Our construction of auxiliary data structure Z(Q) enables us to boost an $O(\log (n))$-approximate solution into a decomposition enabling a $(1+\varepsilon )$-approximate solution is inspired by the approach of [9]. They similarly develop Z(Q) to boost an instead O(1)-approximation that fundamentally relies on the bounded coordinate assumptions of jobs being within [1, N] and having length at least 1. Our different approach towards Z(Q) enables simplification of some arguments, or on length or bounded coordinate assumptions. Further, we note that the dynamic programming approach for sparse regions that we develop is significantly faster than the enumerative approach used in the prior work, that eventually enables us to obtain a $\text {poly} (1/\varepsilon )$ dependence in the running time. The way we combine solutions over sparse regions is similar to the way it is done in the prior work.
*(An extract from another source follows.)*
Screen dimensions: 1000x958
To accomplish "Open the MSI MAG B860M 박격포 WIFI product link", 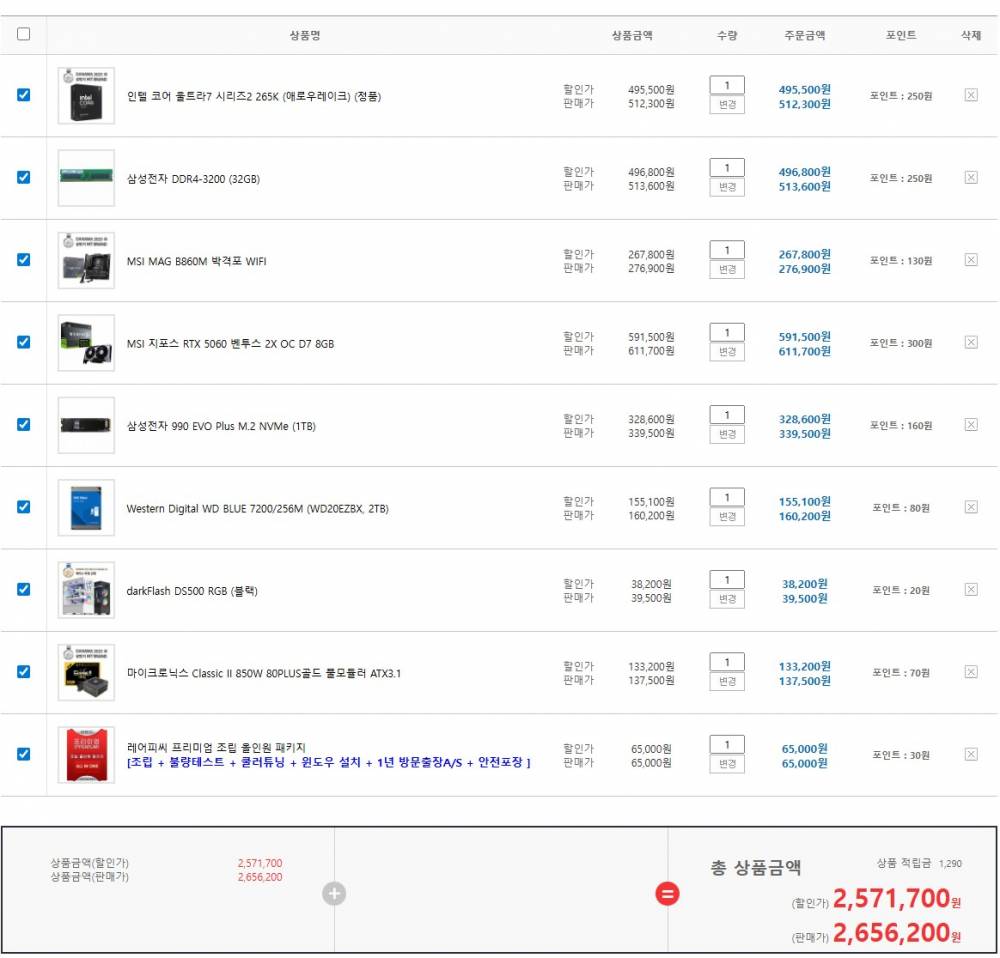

4 Dynamic Unweighted Interval Scheduling on a Single Machine

In this section, we prove Theorem 1.1. As a reminder, Theorem 1.1 considers the case of interval scheduling in which $w_j = 1$ for each j and $M = 1$, i.e., the jobs have unit reward and there is only a single machine at our disposal. This case can also be seen as a task of finding a maximum independent set among intervals lying on the x-axis. The crux of our approach is in designing an algorithm that maintains the following invariant:

We will maintain this invariant unless the optimal solution has fewer than $\nicefrac {1}{\varepsilon }$ intervals, in which case we are able to compute the solution from scratch in negligible time. We aim for our algorithm to maintain Invariant 1 while keeping track of the optimal solution between each pair of consecutive borders. The high-level intuition for this is that if we do not maintain too many borders, then our solution must be very good (our solution decreases in size by at most 1 every time we add a new border). Furthermore, if the optimal solution within borders is small, it is likely easier for us to maintain said solutions. We prove that this invariant enables a high-quality approximation:

Lemma 4.1

A solution that maintains an optimal solution within consecutive pairs of a set of borders, where the optimal solution within each pair of consecutive borders contains at least K intervals, maintains a $\frac{K+1}{K}$-approximation.

Proof

For our analysis, suppose there are implicit borders at $-\infty $ and $+\infty $ so that all jobs are within the range of borders. Consider an optimal solution OPT. We will now design a K-approximate optimal solution $OPT'$ as follows: given OPT, delete all intervals in OPT that overlap a drawn border. Fix an interval J appearing in OPT but not in $OPT'$. Assume that J intersects the i-th border. Recall that between the $(i-1)$-st and the i-th border there are at least K intervals in $OPT'$. Moreover, at most one interval from OPT intersects the i-th border. Hence, to show that $OPT'$ is a $\frac{K+1}{K}$-approximation of OPT, we can charge the removal of J to the intervals appearing between the $(i-1)$-st and the i-th border in $OPT'$. $\square $

Not only does Invariant 1 enable high-quality solutions, but it also assists us in quickly maintaining such a solution. We can maintain a data structure with $O(\frac{\log (n)}{\varepsilon })$ updates and $O(\log (n))$ queries that moves the borders to maintain the invariant and thus maintains an $(1+\varepsilon )$-approximation as implied by Lemma 4.1.